Advanced mesh and boundary conditions

Advanced mode opens up every parameter Auto mode picks for you. This page walks through the panels in the order they appear on the Simulate tab: mesh and cell sizes, PML, air margins, energy ringdown, NF2FF, and field export. The same parameters back the Auto run. Advanced mode lets you read and edit each one directly.

How the frequency band sets the floor

Before tweaking anything, it helps to know which numbers the band ends up driving:

F_max drives cell count. The mesh has to resolve the shortest wavelength with at least 15 cells per lambda in the densest dielectric. Doubling F_max roughly halves the cell size on every axis.
F_min drives runtime. The Gaussian pulse has to ring out at the slowest cycle before the simulation can stop, so a lower F_min means more time steps.
F_min also drives air margins. Low frequencies need more space between the geometry and the PML to avoid near-field clipping at the boundary.

Mesh and Cell Size panel

The Mesh and Cell Size panel shows the actual mesh RayRF will use. The inner grid is sized to the dielectric. The outer cells expand toward the PML at the configured grading ratio.

dx / dy / dz. Explicit Yee cell size on each axis in mm. Smaller cells mean more accuracy and more VRAM.
Refine margin. Extra cells held around fine features so the resolution does not snap back to the base grading immediately at the edge.
Per-axis multipliers. Scale dx, dy, or dz independently. Useful when one axis (usually Z) needs a finer cell for a thin dielectric.
Mesh grading. When on, the outer cells grow by the grading ratio as they march toward the PML, which keeps cell count down without changing the inner resolution.

Boundary Conditions panel

The only boundary condition RayRF currently runs is Open Air (PML): a perfectly matched layer that absorbs outgoing waves so they do not reflect back into the simulation. The Boundary Conditions panel exposes:

PML thickness in cells. Default 8 to 12. Bump to 16 to 20 if you see PML reflection signatures.
Auto PML. Lets RayRF pick the thickness from F_min and the air margin. Turn off if you want to hand-set the value.
Cells per mode. Controls how aggressively the PML grades into the absorbing region. Higher is more absorbent at the cost of cells.

When to widen the PML

If the Energy Ringdown plot plateaus above the stop threshold instead of decaying, the PML is likely too thin for the lowest frequency in the band or for grazing-incidence energy. Bump PML cells from the default 8 to 12 up to 16 to 20 and re-run.

Air Margins panel

Air margins set how much empty space sits between the geometry and the PML on each face. Each face has its own value in mm. Warning triangles appear in the panel when a margin is too narrow for the lowest frequency in the band.

Energy Ringdown panel

The energy ringdown criterion decides when the FDTD run can stop. The simulation tracks total energy in the volume and stops once it drops below the configured ratio of the peak.

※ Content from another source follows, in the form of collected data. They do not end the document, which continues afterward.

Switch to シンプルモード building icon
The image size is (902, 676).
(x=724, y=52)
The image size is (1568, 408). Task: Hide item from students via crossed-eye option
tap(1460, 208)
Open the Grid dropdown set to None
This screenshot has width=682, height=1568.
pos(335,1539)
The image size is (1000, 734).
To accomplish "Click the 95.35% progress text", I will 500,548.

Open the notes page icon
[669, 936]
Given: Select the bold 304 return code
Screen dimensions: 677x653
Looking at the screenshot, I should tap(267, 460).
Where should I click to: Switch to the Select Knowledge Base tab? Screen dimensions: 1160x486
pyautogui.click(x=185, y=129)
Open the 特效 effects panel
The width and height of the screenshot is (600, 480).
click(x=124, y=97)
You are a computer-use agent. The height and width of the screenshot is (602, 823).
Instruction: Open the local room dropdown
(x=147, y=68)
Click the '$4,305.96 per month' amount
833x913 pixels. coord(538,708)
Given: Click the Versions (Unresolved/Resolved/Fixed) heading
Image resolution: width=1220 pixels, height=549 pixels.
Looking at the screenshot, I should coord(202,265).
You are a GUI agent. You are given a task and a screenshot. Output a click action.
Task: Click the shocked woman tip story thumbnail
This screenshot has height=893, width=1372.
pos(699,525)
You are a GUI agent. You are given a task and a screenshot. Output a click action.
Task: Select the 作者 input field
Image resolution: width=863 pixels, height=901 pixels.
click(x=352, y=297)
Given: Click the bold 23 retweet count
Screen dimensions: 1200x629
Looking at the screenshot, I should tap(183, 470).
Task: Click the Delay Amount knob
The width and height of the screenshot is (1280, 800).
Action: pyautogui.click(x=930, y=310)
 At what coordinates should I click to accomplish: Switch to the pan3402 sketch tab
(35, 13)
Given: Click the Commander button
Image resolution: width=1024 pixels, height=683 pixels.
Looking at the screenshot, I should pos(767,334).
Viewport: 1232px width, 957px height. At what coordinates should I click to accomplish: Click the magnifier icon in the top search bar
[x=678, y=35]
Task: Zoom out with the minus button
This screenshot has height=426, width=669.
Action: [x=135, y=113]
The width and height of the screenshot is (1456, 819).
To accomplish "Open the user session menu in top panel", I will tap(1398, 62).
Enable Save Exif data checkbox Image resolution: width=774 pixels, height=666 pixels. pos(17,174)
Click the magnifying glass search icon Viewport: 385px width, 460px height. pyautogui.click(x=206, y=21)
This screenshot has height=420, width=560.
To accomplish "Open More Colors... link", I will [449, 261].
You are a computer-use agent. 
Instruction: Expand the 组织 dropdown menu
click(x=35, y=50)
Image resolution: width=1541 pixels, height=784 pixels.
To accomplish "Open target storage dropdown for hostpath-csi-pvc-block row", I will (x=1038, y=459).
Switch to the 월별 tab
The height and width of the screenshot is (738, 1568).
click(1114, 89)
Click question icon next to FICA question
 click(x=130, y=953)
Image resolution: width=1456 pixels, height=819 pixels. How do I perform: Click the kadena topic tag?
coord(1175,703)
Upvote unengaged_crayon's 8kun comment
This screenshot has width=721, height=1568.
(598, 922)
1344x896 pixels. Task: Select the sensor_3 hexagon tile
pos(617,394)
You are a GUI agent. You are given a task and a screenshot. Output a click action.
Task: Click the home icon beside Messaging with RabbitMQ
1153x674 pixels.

Target energy ratio. Default 1e-4 of peak. A lower target waits for cleaner decay at the cost of runtime.
Max steps. Hard upper bound on the time step count regardless of ringdown. Acts as a safety stop.
Early-stop fraction. Optional. Stops a run sooner once the energy curve is plainly past its tail.

NF2FF panel

The near-field-to-far-field transform is what populates the Radiation Pattern tab.

Compute Radiation Pattern. Master switch. Off means no radiation data.
Frequency points. How many frequencies the transform is run at across the band. Patterns are stored per point and the Radiation tab interpolates between them.
Angular resolution. Theta and phi step size on the far-field sphere. Finer steps cost a bit of CPU and disk.

Field Export panel

Save Surface Currents. Stores per-frequency surface-current snapshots for the Field Viewer.
Frequency-domain points. How many discrete frequencies the field viewer can scrub between.
Capture every N steps. Sub-samples the time-domain field for the Field Viewer's Time mode. Smaller N gives smoother playback at the cost of disk.
Export full E/H fields (expensive). Writes the dense volumetric field. Off by default. Output can run from hundreds of megabytes into several gigabytes per project.

Mesh preview

Before committing to a long run, click Preview Mesh on the Simulate tab.

RayRF builds the first mesh pass and renders it in 3D so you can confirm the cell density around the features that matter. Zoom in to see the per-cell grid and catch under-resolved features, such as a thin slot that ends up with only one cell across it, before the convergence study points them out later. The final mesh is refined further during the actual run.

Reading the convergence study

With Perform Convergence Study on, the right-bottom panel reports the delta between the first and second mesh passes at a key resonance frequency. A small delta means the answer is mesh-stable. A large one means you need more cells.